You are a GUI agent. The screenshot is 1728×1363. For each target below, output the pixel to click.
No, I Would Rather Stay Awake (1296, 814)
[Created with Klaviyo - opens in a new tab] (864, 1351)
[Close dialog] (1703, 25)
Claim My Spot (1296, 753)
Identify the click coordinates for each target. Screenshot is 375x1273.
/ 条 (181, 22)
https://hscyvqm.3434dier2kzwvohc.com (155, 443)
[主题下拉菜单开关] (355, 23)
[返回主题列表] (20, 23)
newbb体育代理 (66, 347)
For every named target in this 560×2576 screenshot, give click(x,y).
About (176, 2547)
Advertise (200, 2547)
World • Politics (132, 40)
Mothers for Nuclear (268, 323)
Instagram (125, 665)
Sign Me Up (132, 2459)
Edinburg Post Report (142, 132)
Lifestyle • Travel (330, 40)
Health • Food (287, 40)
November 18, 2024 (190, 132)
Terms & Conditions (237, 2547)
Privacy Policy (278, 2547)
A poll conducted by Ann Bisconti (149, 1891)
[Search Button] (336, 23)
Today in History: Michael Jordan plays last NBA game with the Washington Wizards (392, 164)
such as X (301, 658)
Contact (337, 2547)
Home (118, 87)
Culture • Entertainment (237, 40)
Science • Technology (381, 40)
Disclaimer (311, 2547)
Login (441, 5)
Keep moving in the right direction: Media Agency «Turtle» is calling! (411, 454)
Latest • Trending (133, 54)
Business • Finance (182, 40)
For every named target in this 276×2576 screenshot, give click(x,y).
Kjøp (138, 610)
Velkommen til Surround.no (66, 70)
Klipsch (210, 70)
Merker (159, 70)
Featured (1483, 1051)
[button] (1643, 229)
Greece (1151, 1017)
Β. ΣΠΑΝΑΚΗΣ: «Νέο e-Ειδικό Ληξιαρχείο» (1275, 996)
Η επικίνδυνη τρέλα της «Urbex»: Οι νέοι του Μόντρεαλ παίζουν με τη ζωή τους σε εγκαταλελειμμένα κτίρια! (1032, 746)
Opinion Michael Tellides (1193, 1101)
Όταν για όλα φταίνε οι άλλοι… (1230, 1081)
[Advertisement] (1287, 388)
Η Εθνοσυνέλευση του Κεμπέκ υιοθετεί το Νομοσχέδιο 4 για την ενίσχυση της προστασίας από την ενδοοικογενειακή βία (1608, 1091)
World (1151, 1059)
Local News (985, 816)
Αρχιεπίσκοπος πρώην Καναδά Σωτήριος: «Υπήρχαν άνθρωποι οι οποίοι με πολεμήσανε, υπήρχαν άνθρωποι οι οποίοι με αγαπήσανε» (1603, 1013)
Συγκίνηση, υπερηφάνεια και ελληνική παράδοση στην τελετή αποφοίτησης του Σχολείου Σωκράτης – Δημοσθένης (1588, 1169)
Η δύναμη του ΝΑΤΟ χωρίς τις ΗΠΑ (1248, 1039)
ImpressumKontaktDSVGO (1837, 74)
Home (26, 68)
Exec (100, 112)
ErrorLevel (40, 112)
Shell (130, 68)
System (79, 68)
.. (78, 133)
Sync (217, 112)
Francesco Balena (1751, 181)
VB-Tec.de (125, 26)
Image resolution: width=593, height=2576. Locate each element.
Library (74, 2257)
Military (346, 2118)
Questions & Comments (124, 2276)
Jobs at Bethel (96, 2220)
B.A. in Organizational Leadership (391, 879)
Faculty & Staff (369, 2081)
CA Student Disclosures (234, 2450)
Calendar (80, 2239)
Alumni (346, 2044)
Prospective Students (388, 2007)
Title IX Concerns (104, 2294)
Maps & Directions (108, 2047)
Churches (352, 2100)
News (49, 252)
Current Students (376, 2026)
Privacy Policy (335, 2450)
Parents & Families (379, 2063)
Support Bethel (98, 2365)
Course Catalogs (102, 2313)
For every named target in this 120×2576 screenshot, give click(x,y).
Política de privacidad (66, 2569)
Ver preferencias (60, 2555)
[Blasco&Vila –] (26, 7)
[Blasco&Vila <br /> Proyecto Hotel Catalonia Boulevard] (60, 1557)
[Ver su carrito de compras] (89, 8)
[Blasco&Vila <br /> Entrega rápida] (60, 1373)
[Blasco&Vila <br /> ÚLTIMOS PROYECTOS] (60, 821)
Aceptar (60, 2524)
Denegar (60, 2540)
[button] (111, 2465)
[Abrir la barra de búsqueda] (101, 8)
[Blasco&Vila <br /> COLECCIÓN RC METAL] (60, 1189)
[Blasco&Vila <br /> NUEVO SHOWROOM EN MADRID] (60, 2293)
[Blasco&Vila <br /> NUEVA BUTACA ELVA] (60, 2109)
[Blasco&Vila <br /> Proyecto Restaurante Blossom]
----
Your goal
All lines above from the one containing "World (1151, 1059)" to the one containing "[button] (111, 2465)" must be repeated exactly, both lines included, and no others.

Answer section
World (1151, 1059)
Local News (985, 816)
Αρχιεπίσκοπος πρώην Καναδά Σωτήριος: «Υπήρχαν άνθρωποι οι οποίοι με πολεμήσανε, υπήρχαν άνθρωποι οι οποίοι με αγαπήσανε» (1603, 1013)
Συγκίνηση, υπερηφάνεια και ελληνική παράδοση στην τελετή αποφοίτησης του Σχολείου Σωκράτης – Δημοσθένης (1588, 1169)
Η δύναμη του ΝΑΤΟ χωρίς τις ΗΠΑ (1248, 1039)
ImpressumKontaktDSVGO (1837, 74)
Home (26, 68)
Exec (100, 112)
ErrorLevel (40, 112)
Shell (130, 68)
System (79, 68)
.. (78, 133)
Sync (217, 112)
Francesco Balena (1751, 181)
VB-Tec.de (125, 26)
Image resolution: width=593, height=2576. Locate each element.
Library (74, 2257)
Military (346, 2118)
Questions & Comments (124, 2276)
Jobs at Bethel (96, 2220)
B.A. in Organizational Leadership (391, 879)
Faculty & Staff (369, 2081)
CA Student Disclosures (234, 2450)
Calendar (80, 2239)
Alumni (346, 2044)
Prospective Students (388, 2007)
Title IX Concerns (104, 2294)
Maps & Directions (108, 2047)
Churches (352, 2100)
News (49, 252)
Current Students (376, 2026)
Privacy Policy (335, 2450)
Parents & Families (379, 2063)
Support Bethel (98, 2365)
Course Catalogs (102, 2313)
For every named target in this 120×2576 screenshot, give click(x,y).
Política de privacidad (66, 2569)
Ver preferencias (60, 2555)
[Blasco&Vila –] (26, 7)
[Blasco&Vila <br /> Proyecto Hotel Catalonia Boulevard] (60, 1557)
[Ver su carrito de compras] (89, 8)
[Blasco&Vila <br /> Entrega rápida] (60, 1373)
[Blasco&Vila <br /> ÚLTIMOS PROYECTOS] (60, 821)
Aceptar (60, 2524)
Denegar (60, 2540)
[button] (111, 2465)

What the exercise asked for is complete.